=== Extrait du texte ===
----

Pendant des mois, accusé d’avoir voulu déstabiliser la transition, il s’est caché. Désormais blanchi par la justice, le dernier Premier ministre d’Ibrahim Boubacar Keïta annonce à « Jeune Afrique » sa volonté de contribuer au redressement du pays, tout en insistant sur la nécessité d’organiser une présidentielle en février 2022, comme cela était prévu. |
Costume impeccable, rasé de près, Boubou Cissé est détendu. Ce jeune technocrate, propulsé à la primature en avril 2019, en pleine crise sécuritaire, n’est pourtant pas coutumier des médias. Depuis le renversement d’Ibrahim Boubacar Keïta le 18 août dernier (il a lui aussi été arrêté ce jour-là) et les accusations de tentative de déstabilisation de la transition qui ont été formulées à son encontre, ses prises de paroles sont encore plus rares.
En ce mois de juin, c’est désormais un homme libre et blanchi par la justice malienne que nous rencontrons, à Neuilly-sur-Seine, en région parisienne. L’ancien Premier ministre a entrepris une série de voyages, en Afrique de l’Ouest et en Europe, pour « remercier ses soutiens ». A-t-il tiré les leçons des évènements qui ont conduit au coup d’État ? Ces derniers mois durant lesquels il a dû faire profil bas (il n’a été blanchi qu’en mars dernier) ne lui ont-ils pas laissé un goût amer ?

----

=== Consigne 1 ===
Extrayez de l'article sur Boubou Cissé le passage qui va de « En ce mois de » jusqu'à « goût amer ? ».
=== Consigne 2 ===
Prolongez l'article sur Boubou Cissé au-delà de sa dernière phrase.

Entrées sauvegardées:
----

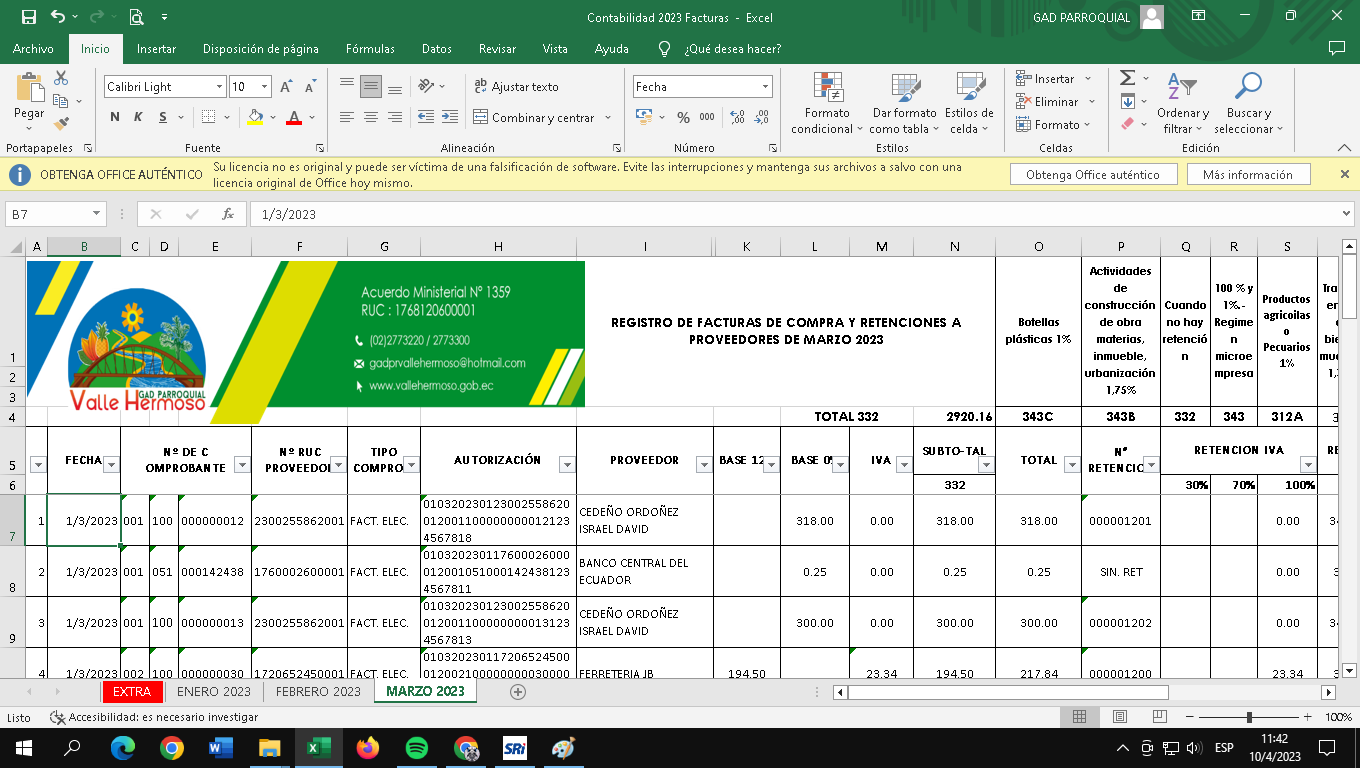Open Spotify from the taskbar
The width and height of the screenshot is (1360, 768).
click(417, 748)
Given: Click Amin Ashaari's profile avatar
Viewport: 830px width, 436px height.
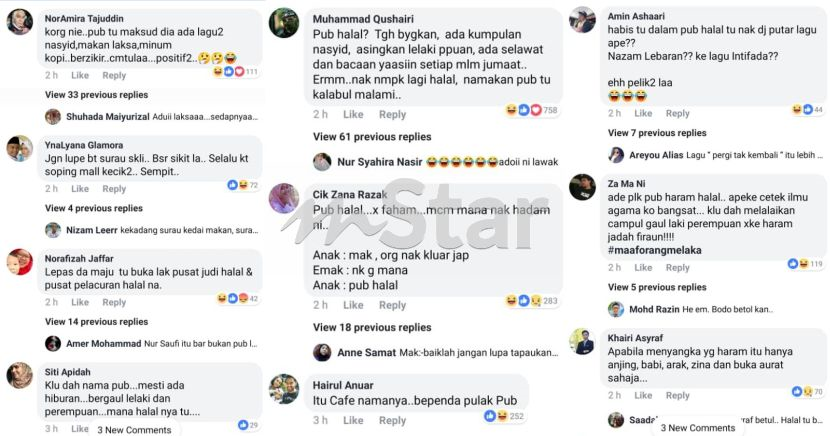Looking at the screenshot, I should [582, 20].
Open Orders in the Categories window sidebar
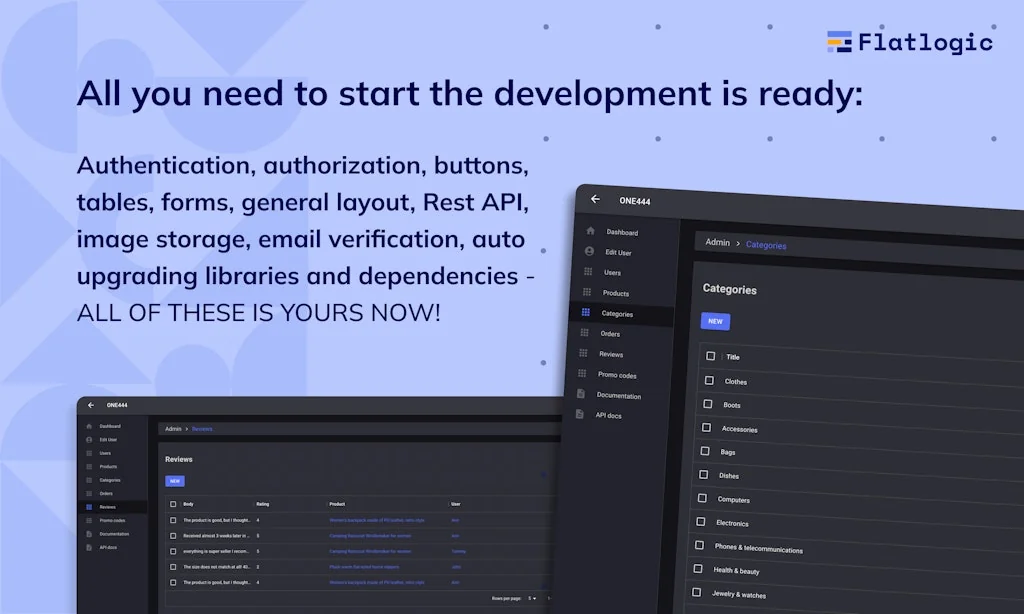 click(x=610, y=334)
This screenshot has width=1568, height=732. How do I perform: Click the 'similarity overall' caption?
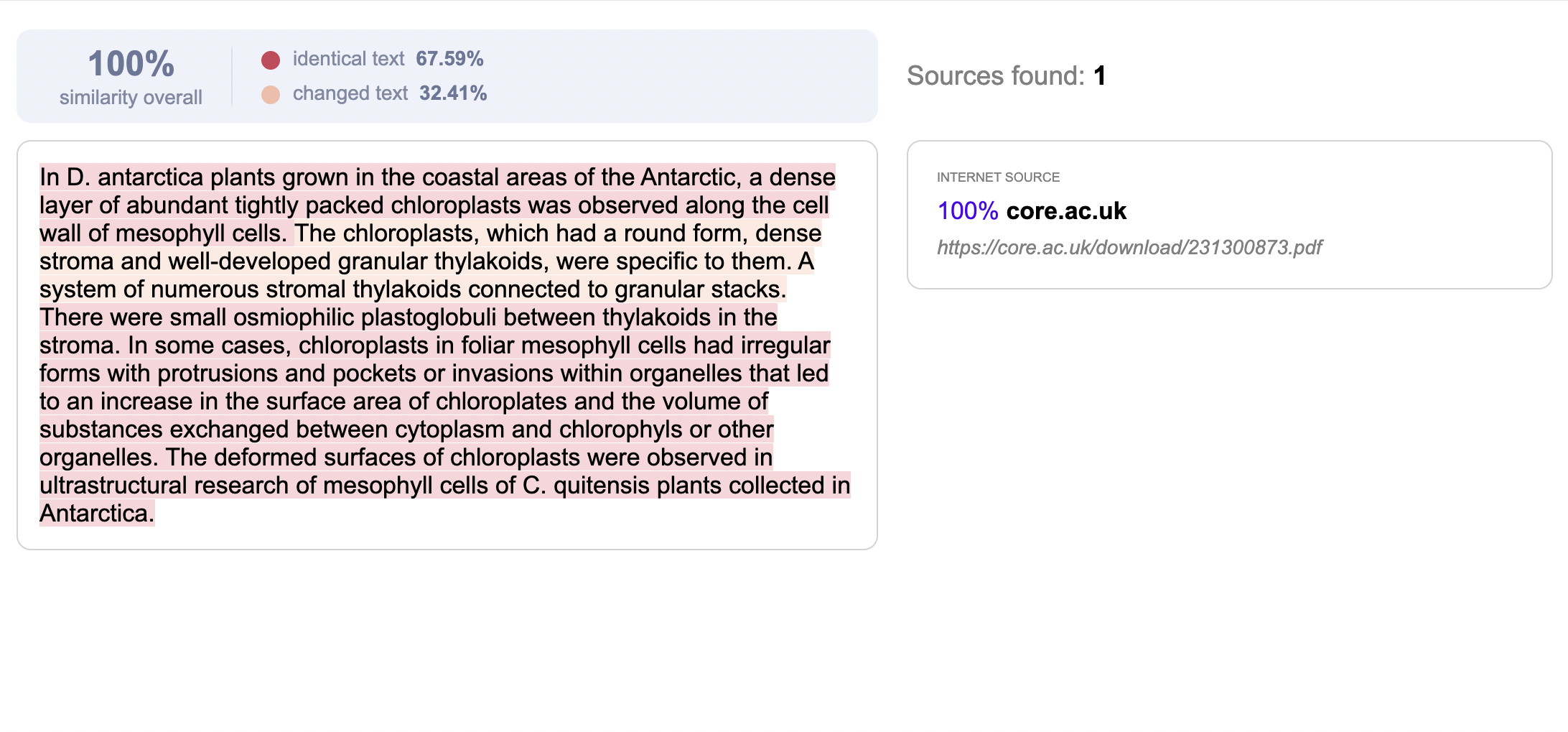tap(131, 98)
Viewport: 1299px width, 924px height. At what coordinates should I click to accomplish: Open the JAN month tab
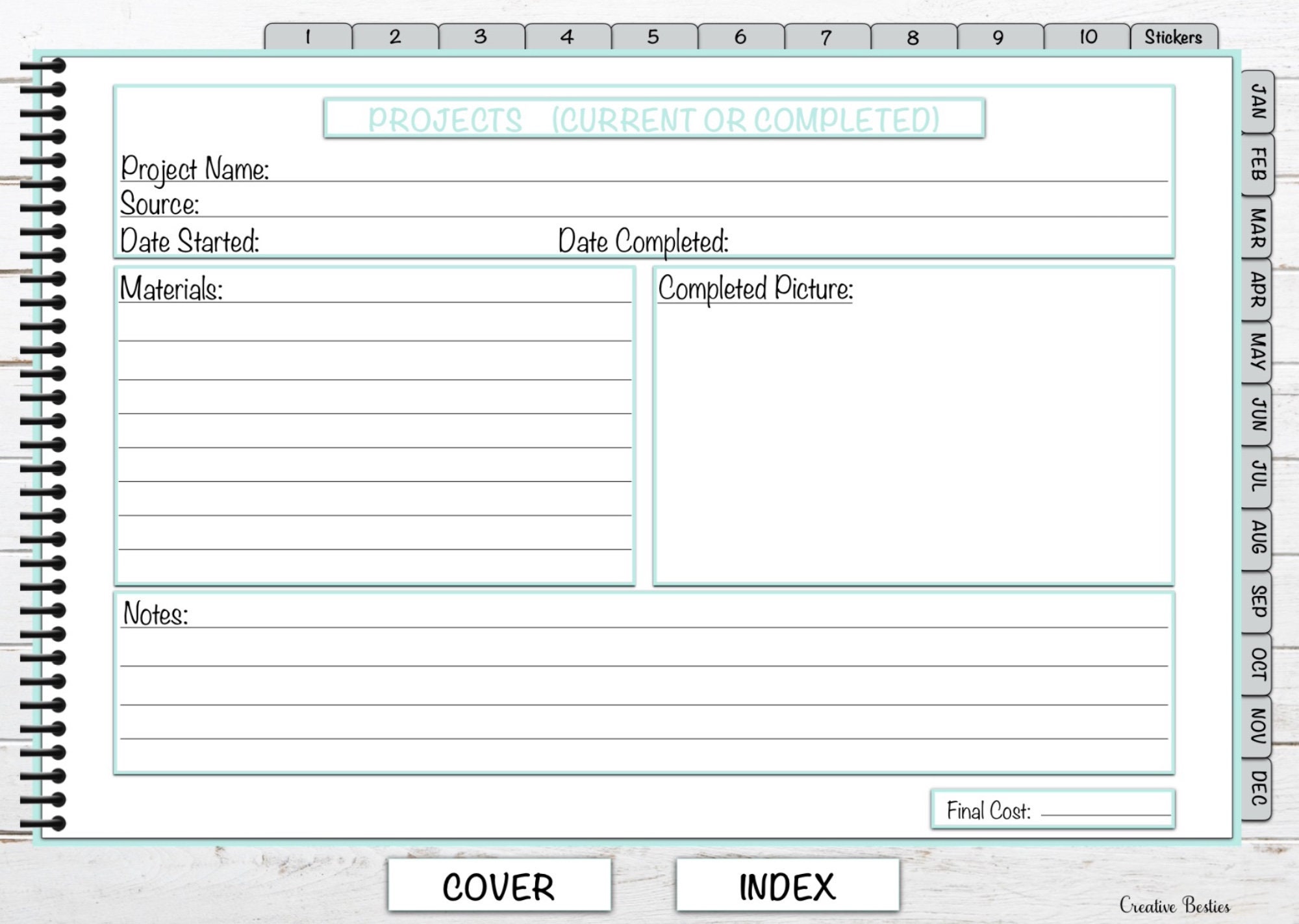click(1259, 104)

----

=== Réponse rédigée 1 ===
En ce mois de juin, c’est désormais un homme libre et blanchi par la justice malienne que nous rencontrons, à Neuilly-sur-Seine, en région parisienne. L’ancien Premier ministre a entrepris une série de voyages, en Afrique de l’Ouest et en Europe, pour « remercier ses soutiens ». A-t-il tiré les leçons des évènements qui ont conduit au coup d’État ? Ces derniers mois durant lesquels il a dû faire profil bas (il n’a été blanchi qu’en mars dernier) ne lui ont-ils pas laissé un goût amer ?

=== Réponse rédigée 2 ===
Face à nous, Boubou Cissé ne veut pas évoquer le passé. Seul l’avenir mérite que l’on s’y intéresse, insiste ce quadra dont IBK avait fait le symbole de sa volonté de passer le relais à une nouvelle génération. Se prépare-t-il pour la présidentielle de février 2022 ? Son nom a beau être indissociable de l’ancien régime, Boubou Cissé entend bien continuer à jouer un rôle.
Jeune Afrique : Vous avez été accusé de « complot contre le gouvernement » et pendant plusieurs semaines, plusieurs mois même, vous avez choisi de disparaître. Comment avez-vous vécu cette période ?
Boubou Cissé : J’ai eu connaissance des soupçons qui pesaient sur moi via les réseaux sociaux. Quand j’ai publié un communiqué de presse où je précisais que je n’avais rien à voir avec toutes ces accusations de « tentative de déstabilisation », les choses se sont précipitées : des personnalités ont été arrêtées, puis mises sous mandat de dépôt et c’est par le procureur de la commune 3 [de Bamako] que j’ai appris que j’avais été incriminé.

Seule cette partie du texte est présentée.